Referring to the agreement, she pointed out that teachers worked “among children and families who are relying on us, and this agreement takes more of our voice away. I really believe it’s worth spreading the word and pushing and continuing to push against what feels like something impossible,” she said, and criticised the fact that there had been no genuine consultation with teachers.

Leading SEP member Linda Tenenbaum questioned the meaning, today, of “education.” She reviewed how the progressive attitude towards education, championed by the philosophers of the Enlightenment, had been completely repudiated by today’s ruling elites. Instead of focusing on stimulating and developing children’s physical, emotional, social, creative and intellectual capacities, encouraging curiosity and critical thought, today’s “education” emphasises, for the vast majority, rote learning, “teaching to the test” and mind-numbing discipline.

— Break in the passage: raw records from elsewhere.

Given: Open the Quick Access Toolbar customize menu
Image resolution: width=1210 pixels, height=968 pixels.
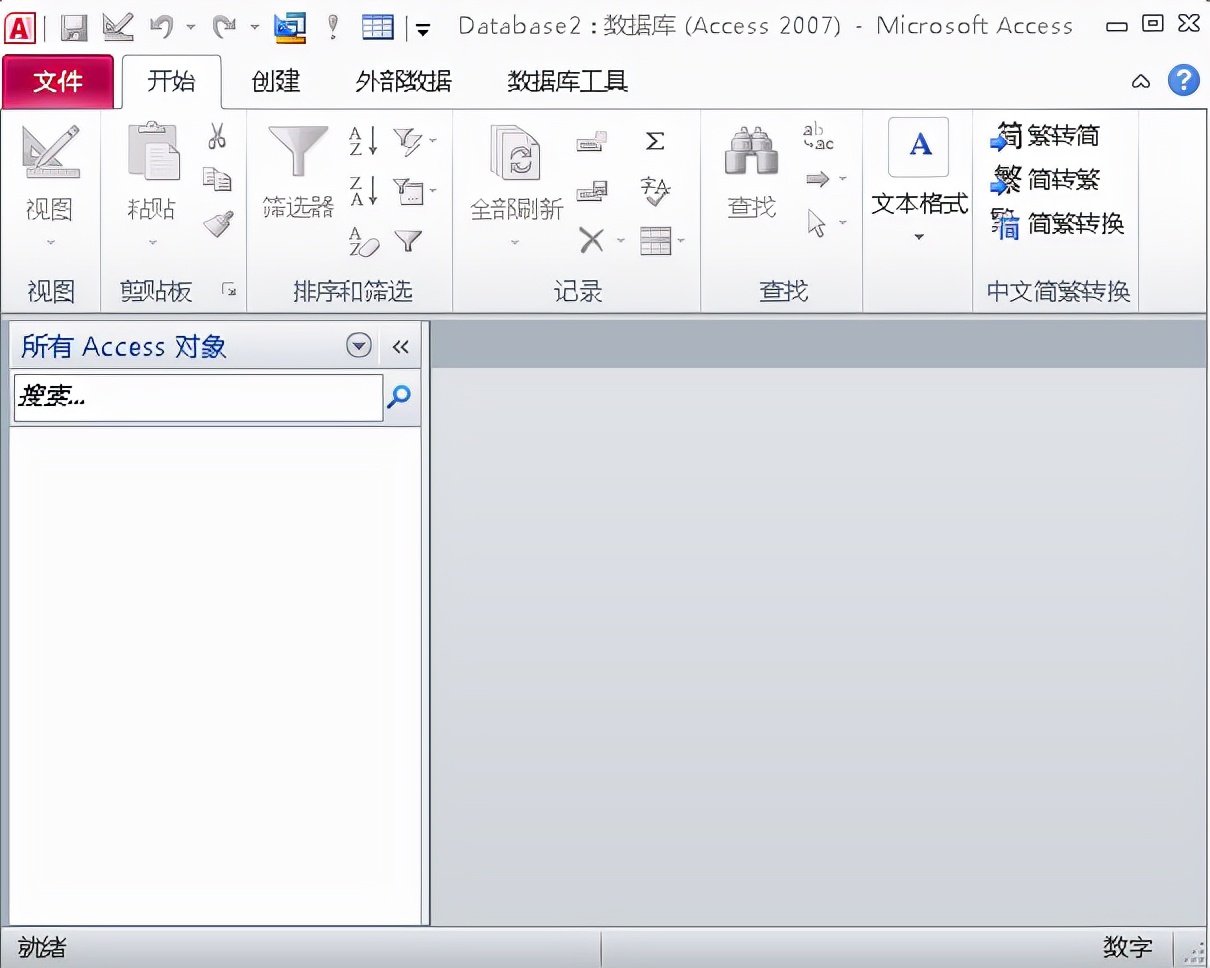Looking at the screenshot, I should (421, 29).
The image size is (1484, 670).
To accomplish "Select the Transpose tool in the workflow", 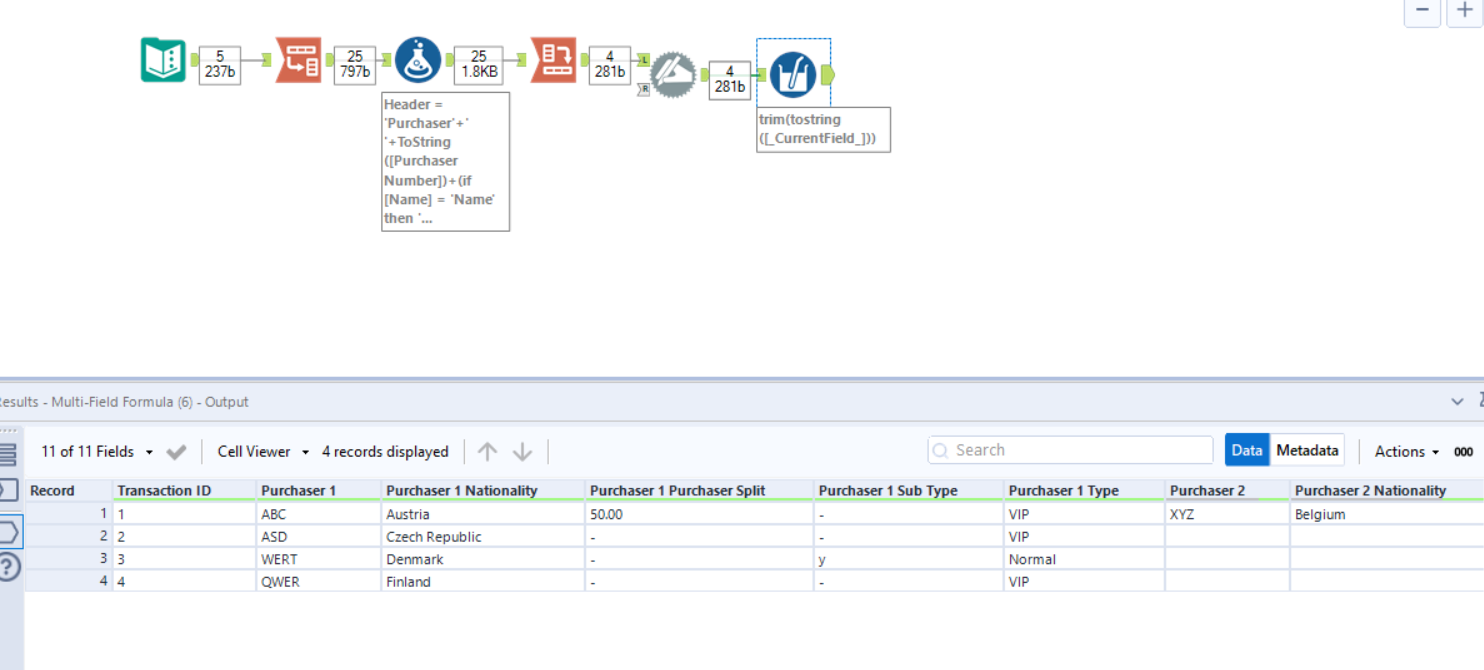I will (299, 58).
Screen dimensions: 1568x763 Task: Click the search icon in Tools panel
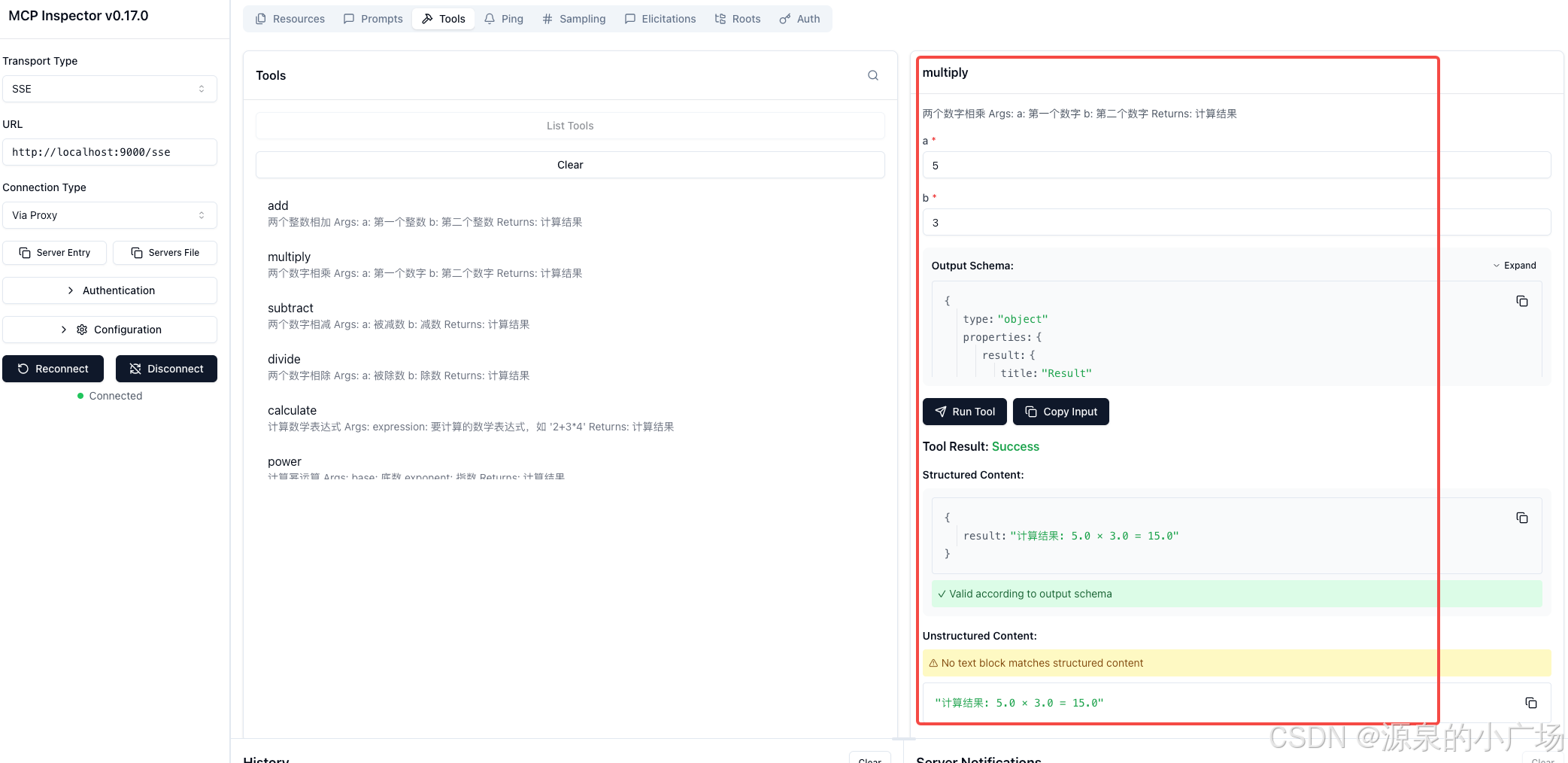pos(872,75)
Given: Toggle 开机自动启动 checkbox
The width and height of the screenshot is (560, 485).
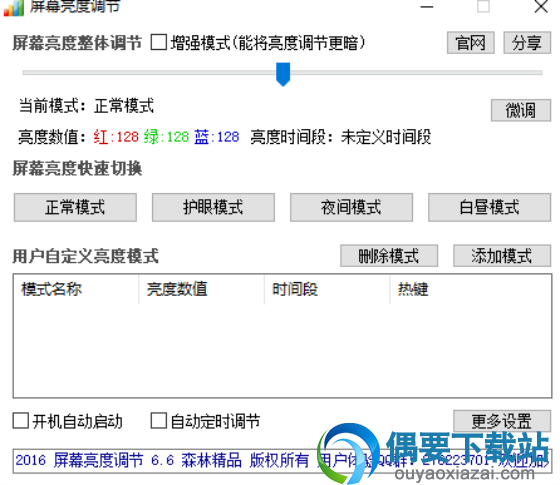Looking at the screenshot, I should tap(21, 420).
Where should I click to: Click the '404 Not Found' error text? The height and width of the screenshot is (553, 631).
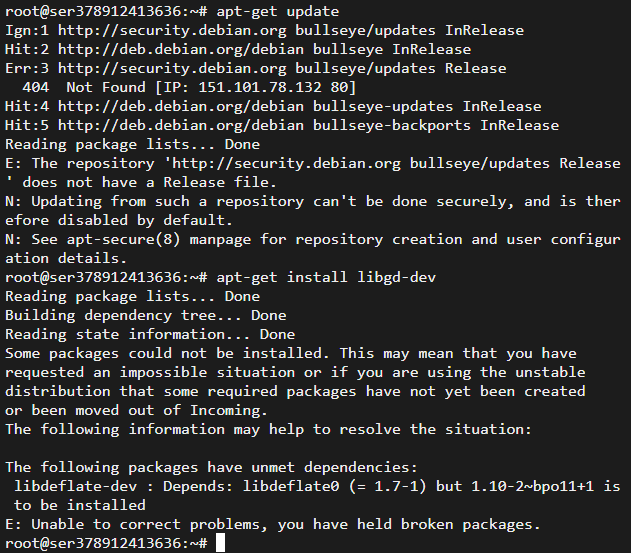point(84,87)
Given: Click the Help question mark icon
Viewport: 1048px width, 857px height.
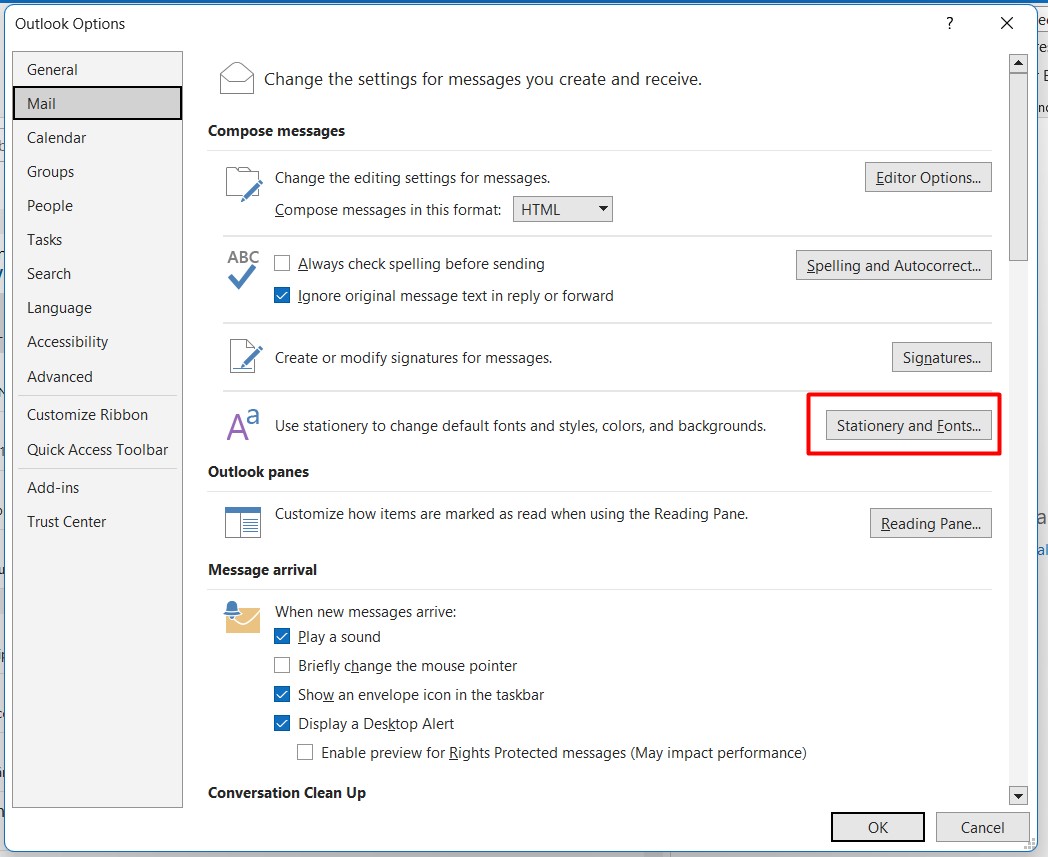Looking at the screenshot, I should click(950, 24).
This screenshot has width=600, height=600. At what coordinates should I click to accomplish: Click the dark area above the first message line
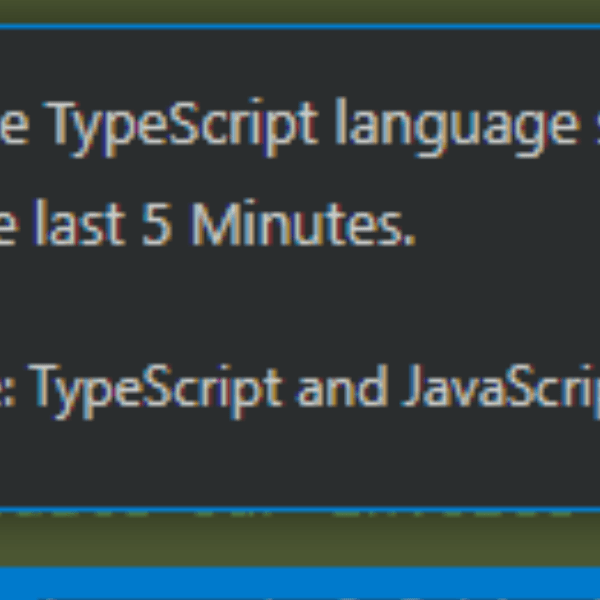(300, 65)
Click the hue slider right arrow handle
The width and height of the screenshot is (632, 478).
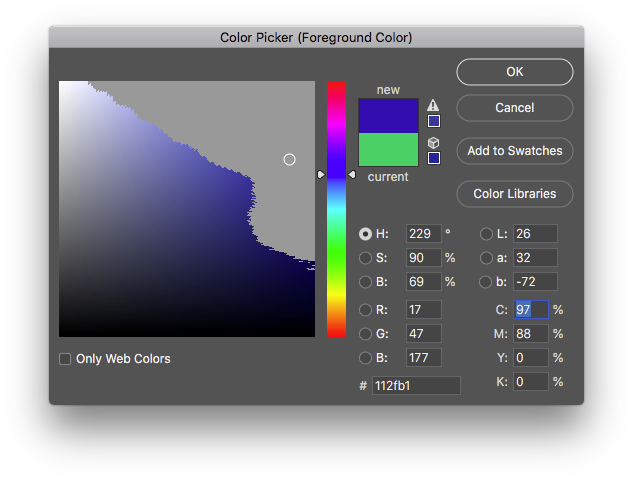click(352, 174)
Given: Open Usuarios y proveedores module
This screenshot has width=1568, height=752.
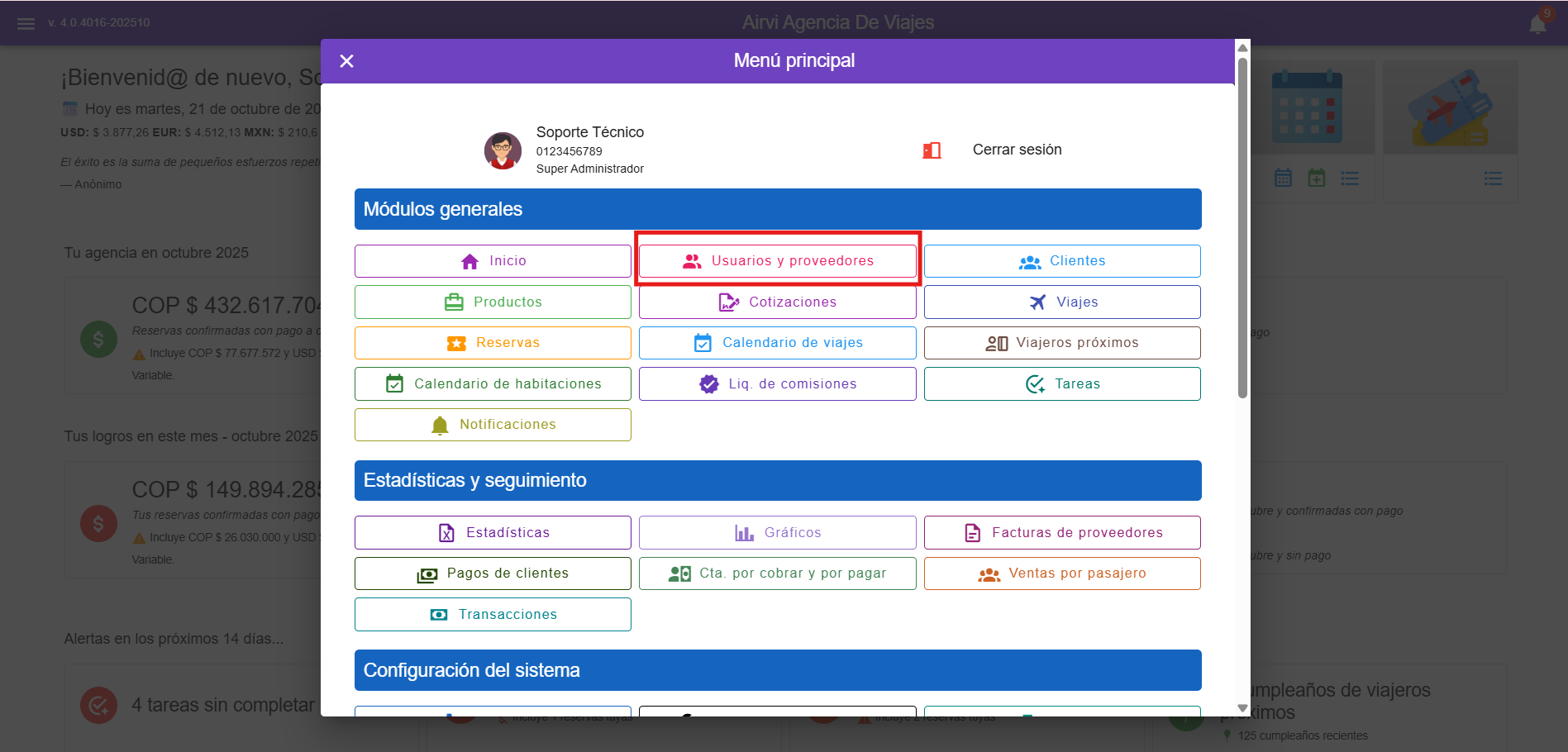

Recent reports indicated, Tenenbaum said, that many young people were deciding not to complete their secondary education because of the levels of stress, anxiety and depression they experienced at school with the testing regime. Moreover, many long-standing and talented teachers were quitting the profession for the same reason. At the same time, a recent editorial in Murdoch’s Australian, had gone so far as to propose that, for budgetary reasons, working-class youth should abandon any conception of a university education.

Questions and discussion ensued about the rank-and-file committees advocated by the SEP, and the socialist program upon which they would be based; about the transformation of the trade unions into corporate policemen, under conditions of globalisation and “international competition;” and about specific measures in the 2017 EBA.

Before concluding, the forum voted unanimously for a resolution calling on all teachers and ES employees to vote “no” in the secret ballot, and to organise staff meetings, involving both union and non-union staff, to allow for the widest possible discussion, as the first step in a unified political and industrial campaign against the 2017 AEU-state Labor government agreement.